--- Instruction ---
Could you rewrite the listing below, from its start through the line containing "the humidity slider to set the humidity to 90% is" inclusive, as a Markdown table with the columns Row and Line, skipping blank lines and leaving out the pictures?
··· Entries supplied ···
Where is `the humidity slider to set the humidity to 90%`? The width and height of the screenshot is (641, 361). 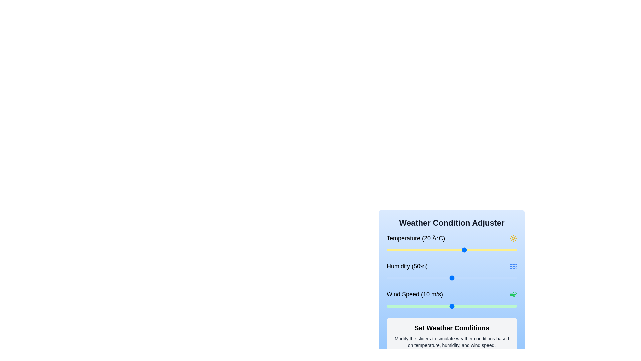
the humidity slider to set the humidity to 90% is located at coordinates (504, 278).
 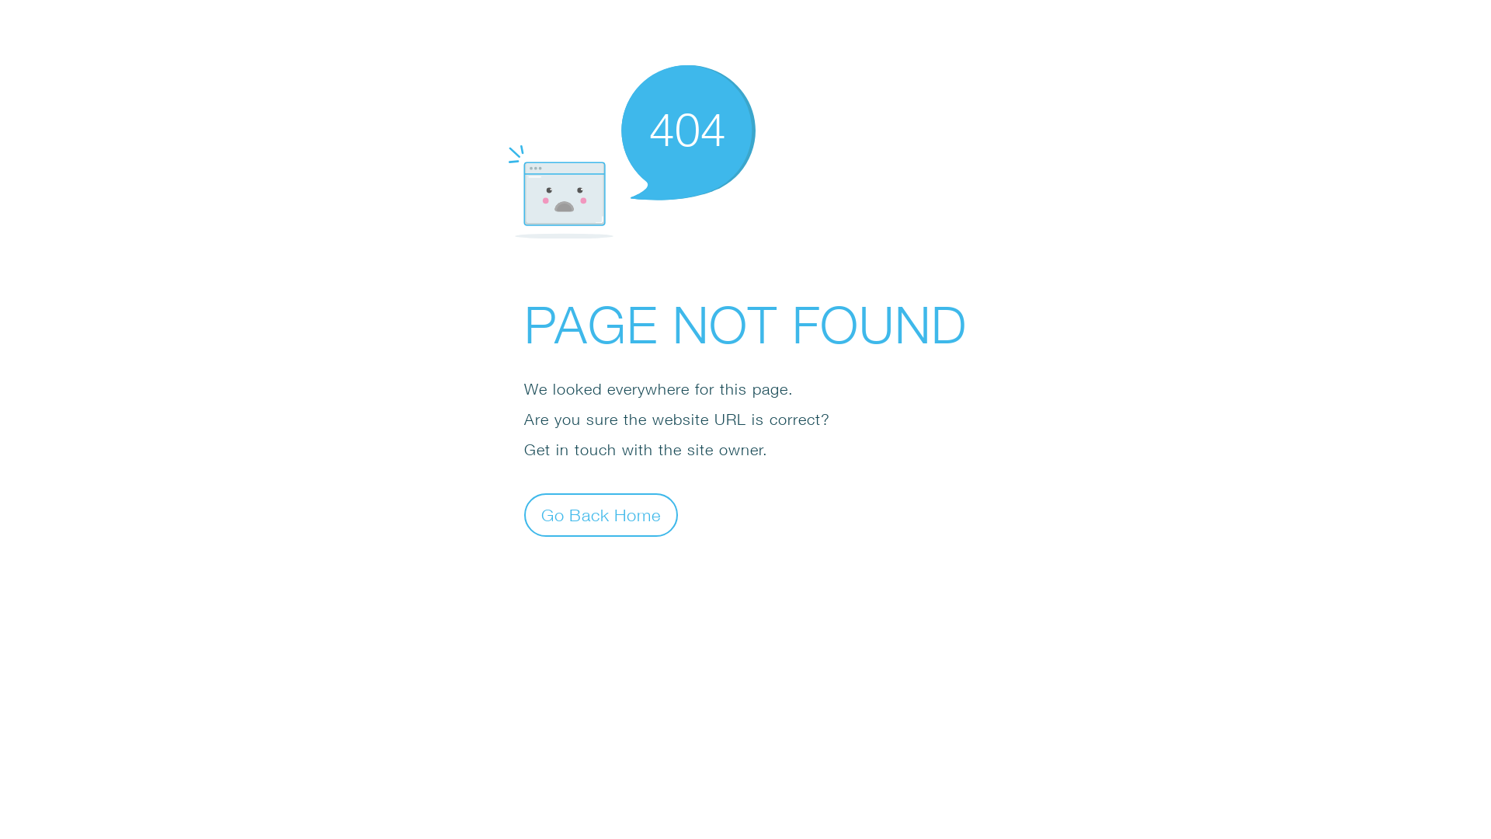 What do you see at coordinates (599, 515) in the screenshot?
I see `'Go Back Home'` at bounding box center [599, 515].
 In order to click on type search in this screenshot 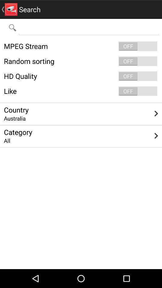, I will do `click(89, 27)`.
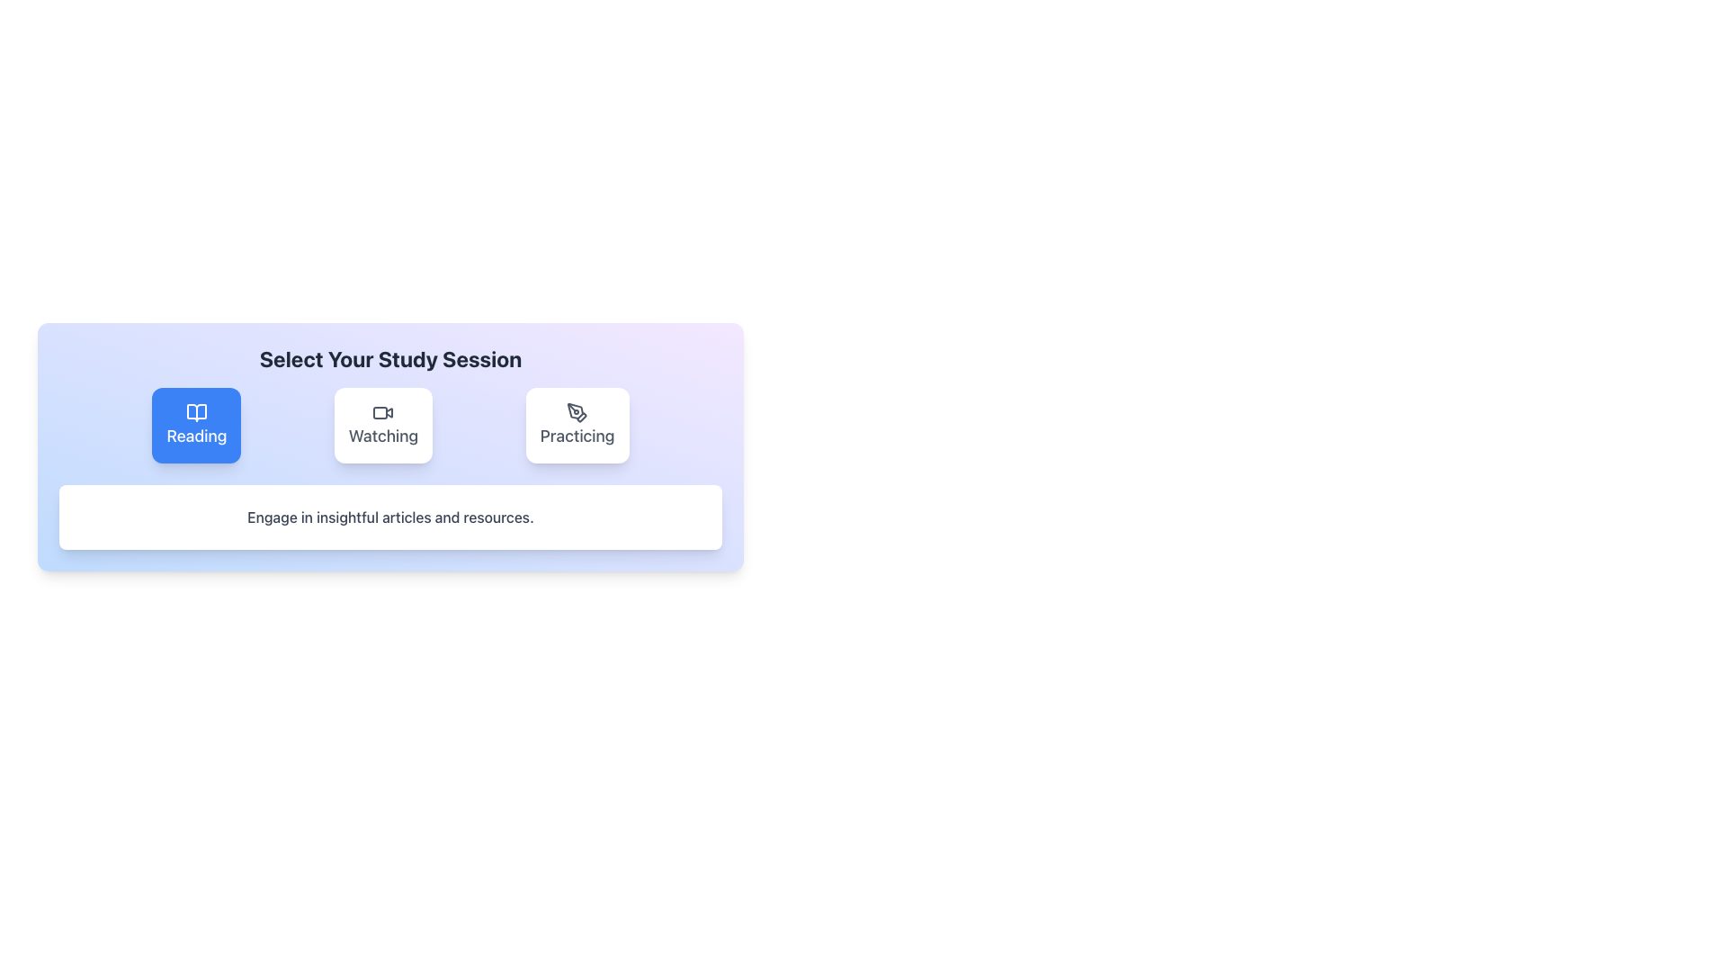  What do you see at coordinates (196, 436) in the screenshot?
I see `the Text Label located beneath the open book icon in the first button of the 'Select Your Study Session' section` at bounding box center [196, 436].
···
--- Exercise result ---
| Row | Line |
|---|---|
| 1 | Where is `the humidity slider to set the humidity to 90%`? The width and height of the screenshot is (641, 361).  |
| 2 | the humidity slider to set the humidity to 90% is located at coordinates (504, 278). |